Deal admitted the ethics bill is flawed, but said it represents progress.
“Even though that [the ethics bill] does not do everything that everybody wants, I think it is a significant step in the right direction.”
The measure imposes a $75 cap on lobbyist gifts, the first limit on spending in the state’s history. In addition, all citizens compensated more than $250 to advocate at the Capitol will have to register as lobbyists.
Some have criticized the bill for containing significant loopholes, such as still allowing lobbyists to spend unlimited amounts for “educational” trips.

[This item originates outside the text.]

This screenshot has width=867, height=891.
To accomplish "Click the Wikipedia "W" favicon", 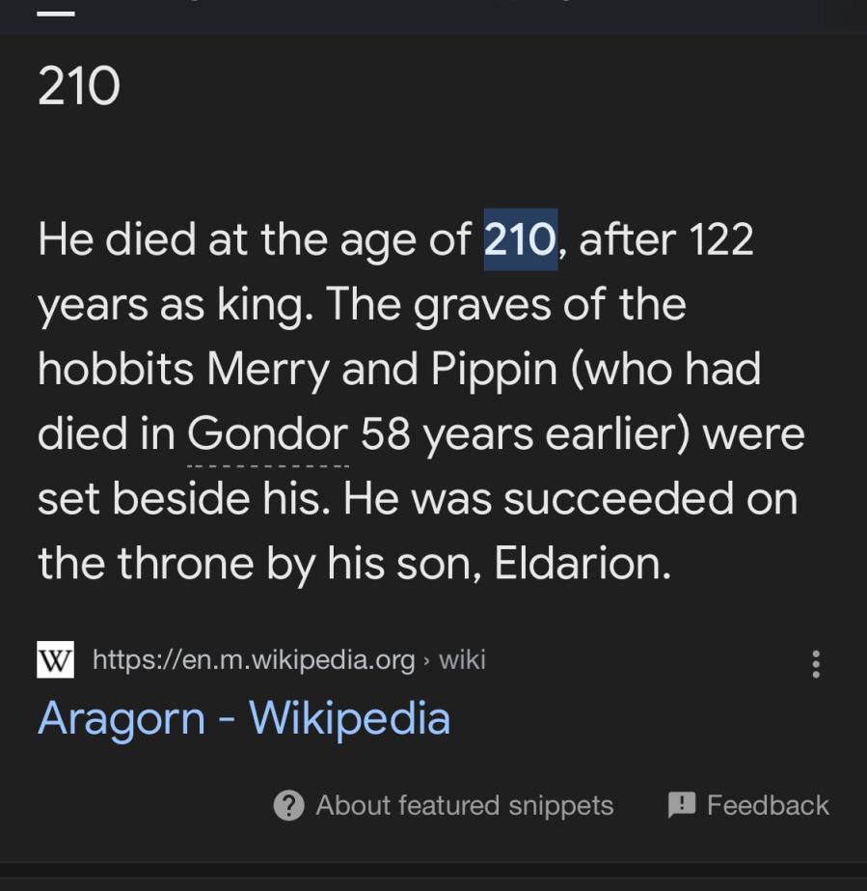I will (56, 660).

Gov. Deal said he wouldn’t be surprised if lawmakers revisited the issue next legislative session.
“I do believe that there will be at least a good debate about whether or not some of the provisions should be tweaked, but I will not attempt to dictate to the legislative body because the rules will apply to them – [they] won’t apply to me.”
During the speech, Deal also highlighted the importance of passing juvenile justice reform.
“What we were doing was not the right thing. It did not keep us safe. And it did not, certainly, save taxpayer’s money.”
The reform package gives judges more flexibility when sentencing youth offenders and puts more emphasis on community-based programs, instead of incarceration.